福島真人

福島真人

(写真:Melinda Nagy / shutterstock

テクノロジーへの熱狂には、サイクルがある

chatGPTのリリース後に見られた生成AIへの熱狂。新しいテクノロジーに対してこのような反応が見られることは、決して珍しいことではない。人々は新しいテクノロジーが現れるたびに、熱狂し、期待し、そして落ち着いていく。科学技術社会学(STS)はこうしたダイナミズムを重要な論点として分析している。

Updated by Masato Fukushima on July, 3, 2023, 5:00 am JST

1980年代のバブル真っ只中「好景気は日本の実力を反映している」と言った経済評論家もいた

1980年代の半ば、まだ現在のような経済成長の勢いがまだあまり見えない時期のインドネシア・ジャワの村落で2年ほど人類学的な調査をした。その村はジャカルタとスラバヤを結ぶ幹線道路からかなり奥まったところにあり、道路近くならもう電線は引かれていたものの、当該農村ではまだ電気がなかった。夜になると、多少裕福な家はペトロマというランタンで明かりをとっていたが、貧しい家ではバロック時代の画家の絵にでも出てきそうな灯油の火で、暗闇を照らすのも稀ではなかった。大河ドラマの夜のシーンは、たいてい明るすぎて興ざめなのは、こうした体験の後遺症である。

また当時はテレビ局が国営のTVRIしかなく、しかもそれを観るには、バッテリーをバイクに積んで、町で充電しなければならなかった。大半はインドネシア語の放送だが、週末になると、ジャワ語による影絵芝居(ワヤン)の番組とかがあり、その際は近隣の村民がこぞって家主の家に集まってきた。数年後に再訪した時には、既に村に電線が引かれ、多くの家庭がマイ・テレビを持つようになって、そうした古きよき慣習は既に消滅していた。その後衛星放送が普及し、テレビ局数も爆発的に増え、更にウェブの時代である。近代化の力は恐ろしい。

そんな感じの生活を二年ほど続けた後に日本に帰ってくると、そこは80年代後半、バブル最盛期の日本であった。当時ジャワで普通に着ていたサファリを見て、道化研究で有名な某人類学者が連れてきた出版関係の女性に、(このバブルのご時世に)珍しい格好、と厭味を言われたのをよく覚えている。世情は浮かれまくり、息をするのも不快で家にこもりがちだったが、その後『80年代はスカだった』といった雑誌特集も出て、少なからぬ人々がそう感じていたのか、と多少溜飲を下げた記憶がある。

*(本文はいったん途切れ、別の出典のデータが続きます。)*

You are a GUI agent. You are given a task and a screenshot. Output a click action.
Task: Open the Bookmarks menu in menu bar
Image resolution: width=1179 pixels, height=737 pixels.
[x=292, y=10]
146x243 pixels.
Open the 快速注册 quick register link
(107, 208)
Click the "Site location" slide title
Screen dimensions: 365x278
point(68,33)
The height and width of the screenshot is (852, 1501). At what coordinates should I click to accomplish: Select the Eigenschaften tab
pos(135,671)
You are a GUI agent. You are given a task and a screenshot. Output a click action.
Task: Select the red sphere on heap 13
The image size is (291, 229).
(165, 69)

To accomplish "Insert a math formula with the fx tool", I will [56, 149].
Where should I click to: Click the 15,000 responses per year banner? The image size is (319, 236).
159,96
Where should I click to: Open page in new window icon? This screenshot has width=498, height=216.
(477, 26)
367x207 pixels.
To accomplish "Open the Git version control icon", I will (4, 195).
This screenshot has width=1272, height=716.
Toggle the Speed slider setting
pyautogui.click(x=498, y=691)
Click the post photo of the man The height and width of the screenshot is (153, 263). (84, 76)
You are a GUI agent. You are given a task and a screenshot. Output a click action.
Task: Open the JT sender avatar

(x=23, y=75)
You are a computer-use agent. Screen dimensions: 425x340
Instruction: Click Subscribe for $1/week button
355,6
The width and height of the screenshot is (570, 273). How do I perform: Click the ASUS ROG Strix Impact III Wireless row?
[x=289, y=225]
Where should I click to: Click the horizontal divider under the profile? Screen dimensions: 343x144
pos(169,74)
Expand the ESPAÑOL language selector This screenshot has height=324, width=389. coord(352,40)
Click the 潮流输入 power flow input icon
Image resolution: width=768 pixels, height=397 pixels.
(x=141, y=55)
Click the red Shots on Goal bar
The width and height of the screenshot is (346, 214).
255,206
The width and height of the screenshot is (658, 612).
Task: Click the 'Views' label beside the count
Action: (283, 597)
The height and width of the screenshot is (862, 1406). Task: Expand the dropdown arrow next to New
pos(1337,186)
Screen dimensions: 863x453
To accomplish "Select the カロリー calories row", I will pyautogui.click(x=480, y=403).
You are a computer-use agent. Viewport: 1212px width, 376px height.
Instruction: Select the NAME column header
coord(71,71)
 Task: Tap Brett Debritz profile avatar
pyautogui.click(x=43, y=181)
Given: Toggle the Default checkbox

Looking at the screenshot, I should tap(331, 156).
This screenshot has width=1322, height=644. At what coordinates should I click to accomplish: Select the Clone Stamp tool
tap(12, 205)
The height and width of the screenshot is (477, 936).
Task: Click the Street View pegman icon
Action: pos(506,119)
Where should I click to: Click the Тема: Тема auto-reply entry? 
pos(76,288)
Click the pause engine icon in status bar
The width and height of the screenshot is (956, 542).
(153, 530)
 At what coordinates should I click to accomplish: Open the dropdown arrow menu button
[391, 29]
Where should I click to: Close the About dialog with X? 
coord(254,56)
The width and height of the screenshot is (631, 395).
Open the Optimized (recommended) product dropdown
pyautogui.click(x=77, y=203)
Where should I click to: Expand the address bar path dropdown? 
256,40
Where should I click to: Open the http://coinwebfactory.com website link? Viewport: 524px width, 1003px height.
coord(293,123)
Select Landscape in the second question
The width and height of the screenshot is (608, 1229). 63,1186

不思議なもので、バブルが弾けた現在では、それは明らかにただの「泡」だったと分かるのだが、その真っ最中では、必ずしも多くの人がそう理解していたとも思えなかった。実際、この好景気は日本の実力を反映していると主張していた経済評論家もいたが、バブルが弾けたあと、表舞台から消えた。だいぶ経ってから多少復活したようだったが、以前のような鼻息の荒さは感じなかった。また後に複雑系経済学についての研究会に参加した時、そこにいたマルクス経済学者たちが、「自分たちは、当時からこれはバブルだと主張していた」と言い張っていたが、『資本論』とバブル経済の関係もよく分からなかった。

「期待」は開発に作用する

私はこの分野の専門家ではないが、こうした熱狂のダイナミズムは、科学技術社会学(STS)、特にテクノロジー開発を考える上で、重要な論点の一つである。それを研究する分野は、「期待」の社会学と呼ばれており、特にテクノロジーの初期開発段階において、期待という現象が開発とどう関係するかを分析するものである。ただし、必ずしも期待という言葉だけが使われる訳ではなく、アイスランドのゲノム研究計画の歴史を分析した人類学者は、このプロジェクトに頻出する様々な「約束」について分析している。

これから勃興する(かもしれない)テクノロジーに関して、それをあたかも保証するような約束や、その未来への期待というのが、その開発に本質的に係わっているというのがこの分野の主張である。約束という話は、言語哲学者オースティン(J.Austin)の発話行為 (speech act) 論を下敷きにしているが、言語は、単に外界を描写するため(いわゆるconstative)だけでなく、それによって何かをなし遂げる(performative)という側面があるという話である。「私は約束します」と語ることは、現状を描写しているのではなく、約束すると言うことで、「約束という行為」を実行しているのである。他方、期待というのもある種言語的な特性を持つが、研究の現場と政策とを結ぶための言説的な作用という意味合いが強い。同じSTSでも、特にオランダでは研究者と政策担当者の間の距離が近く、そうしたお国柄を背景に、テクノロジー開発と期待の関係は集中的に研究されている。